Pitch Six (5.7) - Trad - Bolted Anchors - 200 Feet (can be barely done with a 60m rope. Otherwise stop at the bottom of the Elephant's Trunk): Climb the face above the bolts and fade left toward the ledge with the overhang. Climb the overhang and move right on easy terrain toward the Elephant's Trunk (optional belay if you don't think your rope will make it). Climb the face of the Elephant's Trunk to a bolted belay.
Pitch Eight (5.7) Trad - Bolted Anchors - 170 Feet: Climb the long corner system all the way up to bolted anchors (beneath a couple off roofs).
Pitch Nine (5.8) - Trad - Gear Anchor - 165 Feet: Climb the corner up to a bulge. Clear the bulge on the right, then traverse easily left under the roof and find two bolts (one with a hanger and one without). Belay here.
Pitch Ten (5.7) - Trad - Gear Anchor - 150 - 200 Feet: Head left to the corner and climb that all the way up until you find two bolts that are missing hangers. Belay here if you want, or continue up and find your own adventure on the ramp until you find a decent place to build an anchor.
Remainder (4th class with one airy 5.4 move): Probably best to simul climb or unrope and walk up the next 300-400 feet. Once at the top of this ramp, however, you may want to rope up again, even if just to simul climb, because the traverse is thin and airy, and the 5.4 move, which is in the middle of what equates to an arching traverse, may freak some people out (blow it and you're going for 1500 feet all the way down to the wash). At the top of the traverse, it is safe to unrope again. Follow very easy rock that switches back a few times until you get to the slab on the other side of the cliff.
Descent: This is much longer than you probably think it should be. Doing Frogland (5.8) before this route offers a great chance to see the very end of the descent. This is what we did and it was very helpful. This descent is long and not easy to follow if you aren't prepared. We did OK because we asked several people (two of whom went down too early and found themselves cliffed in - in the dark! - several times). It is very easy to get cliffed in, so make sure that you get to the big cairns in the daylight. It is not so difficult in the dark from there, but daylight surely makes this much, much easier.
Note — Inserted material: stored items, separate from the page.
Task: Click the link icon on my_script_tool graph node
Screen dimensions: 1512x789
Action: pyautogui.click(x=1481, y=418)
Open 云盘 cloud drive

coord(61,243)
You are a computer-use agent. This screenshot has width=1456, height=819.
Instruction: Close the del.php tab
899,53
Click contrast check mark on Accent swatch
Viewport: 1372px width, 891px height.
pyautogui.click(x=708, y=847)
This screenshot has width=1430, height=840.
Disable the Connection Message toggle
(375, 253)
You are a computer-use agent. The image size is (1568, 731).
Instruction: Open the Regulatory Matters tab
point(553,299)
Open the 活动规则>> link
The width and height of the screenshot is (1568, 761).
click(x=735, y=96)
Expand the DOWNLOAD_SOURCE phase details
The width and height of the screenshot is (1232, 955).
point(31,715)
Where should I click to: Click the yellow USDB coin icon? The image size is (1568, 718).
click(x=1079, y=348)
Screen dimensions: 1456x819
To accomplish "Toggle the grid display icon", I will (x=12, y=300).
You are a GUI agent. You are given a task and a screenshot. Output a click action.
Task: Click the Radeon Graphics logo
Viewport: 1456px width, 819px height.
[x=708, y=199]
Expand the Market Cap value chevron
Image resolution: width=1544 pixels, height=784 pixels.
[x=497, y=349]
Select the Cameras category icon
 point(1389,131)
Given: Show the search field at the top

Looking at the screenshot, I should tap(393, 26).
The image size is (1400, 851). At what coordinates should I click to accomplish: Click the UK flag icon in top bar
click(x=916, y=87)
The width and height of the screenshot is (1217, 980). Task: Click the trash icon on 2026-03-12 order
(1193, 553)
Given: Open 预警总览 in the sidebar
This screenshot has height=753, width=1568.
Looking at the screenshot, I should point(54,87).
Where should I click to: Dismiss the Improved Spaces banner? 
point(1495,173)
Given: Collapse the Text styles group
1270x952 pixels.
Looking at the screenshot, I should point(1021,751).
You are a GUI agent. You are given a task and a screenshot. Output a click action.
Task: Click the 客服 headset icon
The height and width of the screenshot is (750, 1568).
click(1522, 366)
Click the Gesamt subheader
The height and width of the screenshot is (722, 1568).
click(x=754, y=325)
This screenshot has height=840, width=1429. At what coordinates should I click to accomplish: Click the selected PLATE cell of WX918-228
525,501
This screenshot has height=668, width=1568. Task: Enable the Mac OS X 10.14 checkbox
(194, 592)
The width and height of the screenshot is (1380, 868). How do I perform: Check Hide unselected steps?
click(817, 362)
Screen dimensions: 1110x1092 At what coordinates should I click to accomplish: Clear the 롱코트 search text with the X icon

Now then, see that dome up and to your right that is much higher than where you're standing? You've got to go over that. So head up and right on easiest trail (be careful not to get too close to the edge). Once on top (true summit of Black Velvet Peak), head left and follow the ridge up and down several false peaks for about 40 minutes until you get to either two very large cairns or a bunch of cairns sitting next to each other. There will be cairns along the way, but they will not be easy to see sometimes. BE CAREFUL NOT TO HEAD DOWN TOO EARLY.
At the two large cairns, begin the long, winding, well-cairned trail down to the saddle between Black Velvet Peak and Whiskey Peak (top of Frogland). Once in the saddle, follow the trail down to the right until it flattens out and heads left (toward the front of Whiskey Peak). Look for a cairn that marks a trail that heads back down to the right and follow that to the car. If you miss this last cairn, no worries, it will only be a couple of minutes before you realize that you're at the start of Frogland, and the walk from there isn't hard either.